Resta-me uma brasa quase morta
Resta-mem duas colheres de sopa fria
Num desagrado de opiniões tão obsoleto quanto o tempo
Resta-me uma última platéia
Ingênua e crédula
Fortuita talvez
Resta-me um um último acorde
Triunfante, melancólico, dissonante e belo como um réquiem
Resta-me você, em todas suas possíveis facetas e encarnações...
Resta-me algo não dito, algo blasfemo
Algo feio e proibido
Resta-me a realidade
E sua grande corte de acólitos fiéis
Resta-me o asco enfim
Resta-me observar o rio e seu fluxo
Resta-me chorar sobre ele e ver as águas se fundirem
Resta-me ter sentido o ritmo da jazz-band como alguns...

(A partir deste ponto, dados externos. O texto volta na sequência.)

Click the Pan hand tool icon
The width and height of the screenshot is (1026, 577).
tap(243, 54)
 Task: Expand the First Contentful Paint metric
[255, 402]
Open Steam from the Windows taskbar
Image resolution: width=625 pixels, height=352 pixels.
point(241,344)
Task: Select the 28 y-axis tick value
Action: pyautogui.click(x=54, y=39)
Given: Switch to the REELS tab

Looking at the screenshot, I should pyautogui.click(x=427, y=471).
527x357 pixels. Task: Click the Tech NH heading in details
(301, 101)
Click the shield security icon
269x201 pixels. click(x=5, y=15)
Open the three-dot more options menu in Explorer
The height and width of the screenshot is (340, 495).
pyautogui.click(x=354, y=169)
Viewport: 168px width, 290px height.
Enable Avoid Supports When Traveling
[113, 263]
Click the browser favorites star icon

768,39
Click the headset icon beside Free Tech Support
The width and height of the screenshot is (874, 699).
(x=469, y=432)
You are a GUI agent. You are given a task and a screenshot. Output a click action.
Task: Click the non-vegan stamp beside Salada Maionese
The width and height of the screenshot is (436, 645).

Resta-me a areia e o vento
Num horizonte repleto de nostalgia
Sob um céu que não nos protege
Sob um signo de solidão absoluta
Resta-me nada e tampouco algo
Resta-me uma intangibilidade quase descritível
Resta-me um sentimento do mundo, uma ligeira alegria
Resta-me a ironia e o cinismo
Resta-me, afinal, um baile numa terça-feira gorda.